このマガジンでは学校のいじめに関連する書籍を取り上げ、その内容と感想を紹介します。自分や家族のいじめで苦しんでいる人に役立つ情報を提供していきたいと思います。

第1回「いじめ防止の3R--すべての子供へのいじめの予防と対処」

書影
いじめ防止の3R--すべての子供へのいじめの予防と対処

今回紹介するのは行動分析を専門とするロリ・アーンスパーカー博士の著書の翻訳です。
3RというのはRecognize、Respond、Reportのことで、いじめに気付こう、対策しよう、報告しよう、という意味合いのようですね。
アメリカの事例をベースにした、いじめを防ぐ方法の説明が多いです。

正直アメリカと日本じゃ結構事情が違うので、ことあるごとに麻薬がどうの人種差別がどうのと出てくるんですが、いやそりゃ日本でもあるだろうけど、もうちょいケースが多そうなのを頼むよ、とは思ってしまいました。
しょうがないんですけどね。

たださすが貧富の犯罪と極端の国アメリカ、エグいいじめの事例もさることながら、対策のほうもぎょっとするようなのがあって、極端な処罰は機能しないですよ、という例で出てくるのがピストル型のシャボン玉で遊んでた5歳児が停学とか、ちょっと著者が全く意図していないところで吹き出してしまうようなケースがあったりします。

いじめの事例とかでもカフェで被害者に向かって「うすのろホモ」と罵ったあげく牛乳取り上げてトレーにぶっかけるとか、なんというかいちいち例え話がダイナミックです。
こんな学校通いたくねえなあ。

いや、基本的にはまじめな本なんですけどね。

で、書籍をさっと読んでみて目立ったのは、いじめをハラスメントと密接に関連させたプログラムを示していることと、障害者差別がいじめに深い関係があるとして説明していることでした。

日本だとどうも「いじめはいじめ、それ以外はそれ以外」と受け止めることが多いように思うんですけど、実際のところ差別感情やハラスメントの文脈がいじめと密接に関係しているのは間違いないのでしょう。

この点を意識して日本の事例も見てみると、ちょっと違う気づきがあるかもしれません。

日本のいじめって、現象に注目しませんか。
クツを隠されたとか火傷させられたとか、Lineで死ねとか言われたとか。
でもいじめの背景として重要な部分って、その被害者がどんな人間かだったりするわけです。

一般論として、人間は自分と特性が異なる人間を「キモい」「ウザい」と言いたくなるわけで、特にアスペルガー症候群などの発達障害者がいじめのターゲットになりやすいことはよく知られています。

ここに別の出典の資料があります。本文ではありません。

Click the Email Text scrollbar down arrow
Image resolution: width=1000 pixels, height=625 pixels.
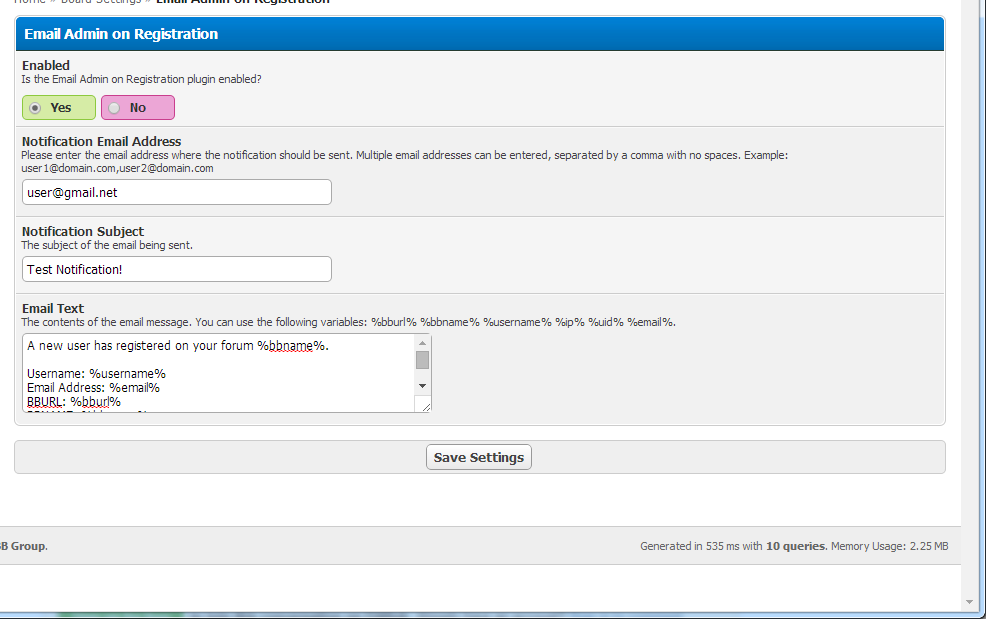pos(422,386)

身体障害者や知的障害者の場合だと現象が顕著なので「いじめはやめましょう」というのが比較的通じやすいのですが、発達障害の場合は一見して問題が顕著になりにくいので、そこでターゲットになりやすい。

現象を非難していじめを根絶せよ、というのはちょっと一面的で、被害者の特性を理解してそれを保護者だけでなくクラスや学校、社会で重層的に保護していくことが重要であると、この本で強調されているのはそういうことなんだろうなと。
私はそういう感じで読み解きました。

最近は日本の本も発達障害といじめを関連付けている書籍が出てきましたが、アメリカの知見はどうも日本より豊富でいじめ防止のプログラムもかなり多いようで、その紹介もされています。そのうちこのプログラム自体を購入してみようと思います。英語苦手ですが。

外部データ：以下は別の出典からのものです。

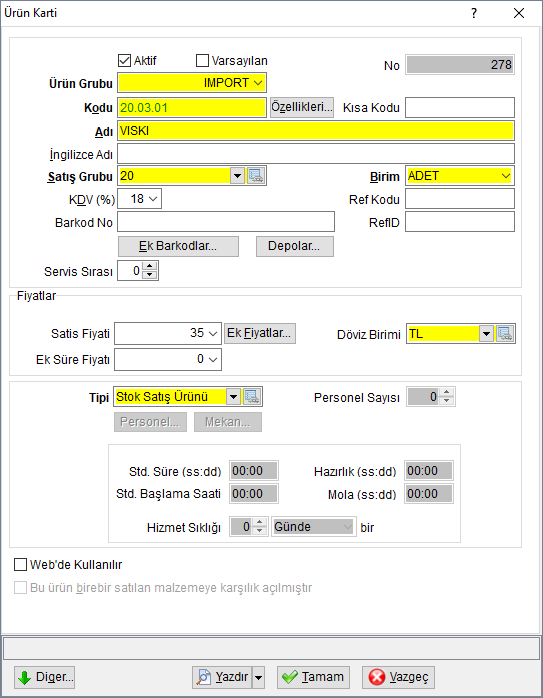The width and height of the screenshot is (543, 698).
Task: Open the Yazdır dropdown arrow menu
Action: click(x=258, y=677)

それといじめられている子どもへの教育方法として提示されている方法がいくつかあるのですが、これがかなりわかりやすいですね。
日本のいじめ対策本を見ると本人に対しては「逃げてもいい」「心のケアを」の二つしかなくて、学校に対しては「いじめは許されない」で止まってるようなものもあって、なんというか単純なんですね。

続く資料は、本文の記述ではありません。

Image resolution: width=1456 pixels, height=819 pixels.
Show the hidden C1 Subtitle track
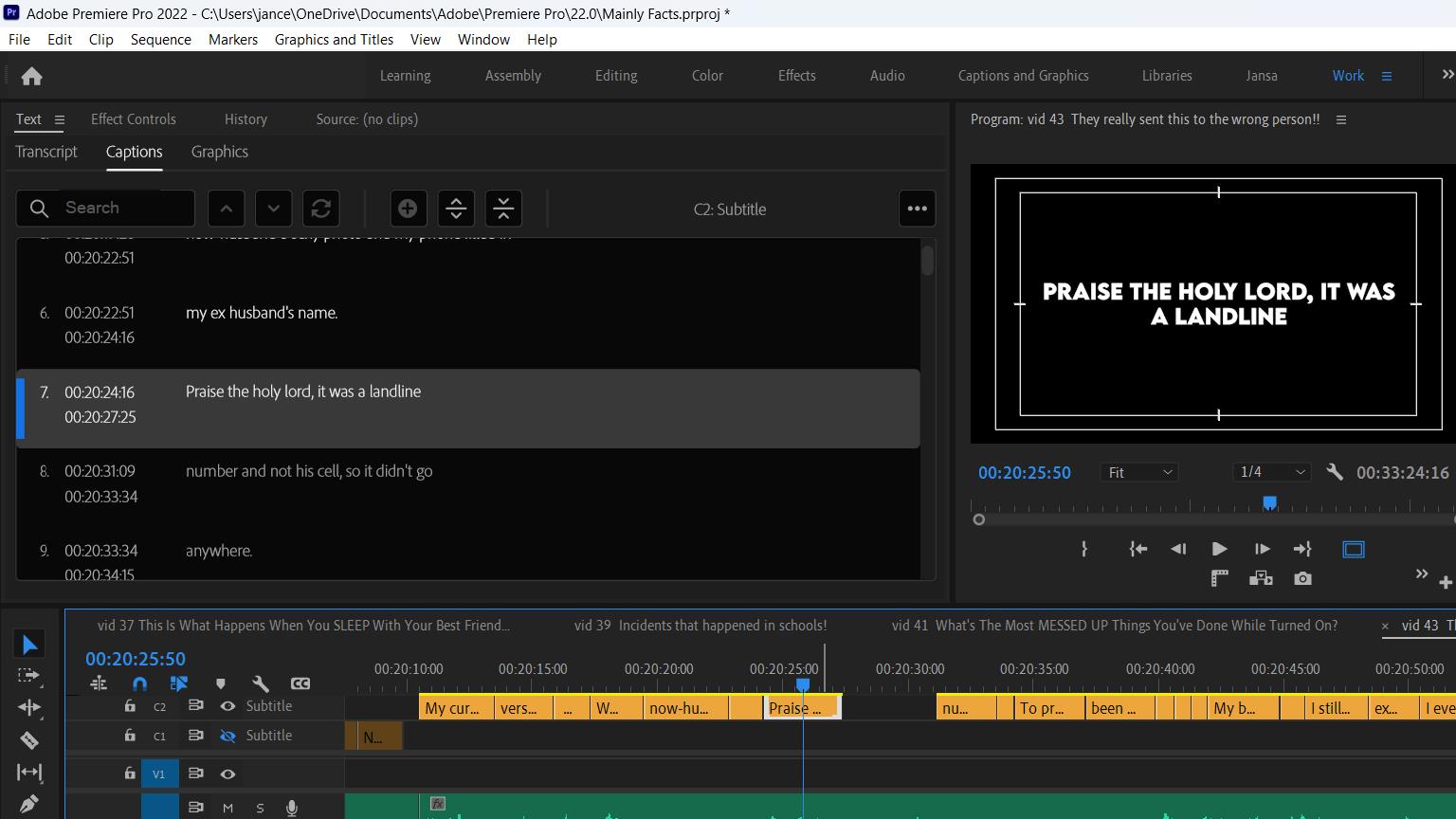pyautogui.click(x=228, y=736)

被害者が加害者に対してどう対応するかについて、「落ち着け」「自己肯定せよ」「目を見ろ」「本気で相手に言え」という順序はなかなか整理されていると思います。
もっと深い説明も参照先にあるようで、これも読んでみたいですね。

ところで、この本、ソーシャルエモーショナルラーニングなる用語が頻繁に出てくるのですが、これが何がなんだか全くわかりません。
エビデンスべースドないじめ防止プログラムの中核的な要素とか系統だったこのプログラムは学校風土を改善し問題行動を減少させる、とあるのですが、具体的に何をやるのか読み解ず、一瞬意識高い系の自己啓発書でも読んでいる気分になりました。
字がデカくなかったのでなんとか踏みとどまれましたが。

しょうがないのでこの本を離れてググったところ、対人関係能力育成のために作られた、気の利いた道徳教育みたいなものらしいですね。
注釈をいれてほしい……

総括ですが、この本を一般、特に保護者の方に薦められるかとなると、内容は比較的専門的で、教職や研究者以外にはそれほどお勧めできる内容ではないと思います。
興味がある人にのみお勧めする、という感じです。

ただ、アメリカのいじめ防止を知り、日本の教育全般に見られない新しい視点を持つことができるようになるので、その意味では価値があるなとは思いました。

私は現在、対人トラブルとセキュリティというテーマで調査・研究をしています。
これらの本の内容は、今後私のほうで整理して別の形でも紹介したいと思います。
どうぞよろしく。

ではでは、梧桐でした。

今回扱った書籍
Lori Ernsperger(2021).『いじめ防止の3R--すべての子供へのいじめの予防と対処』. 奥田健次監訳. 学苑社.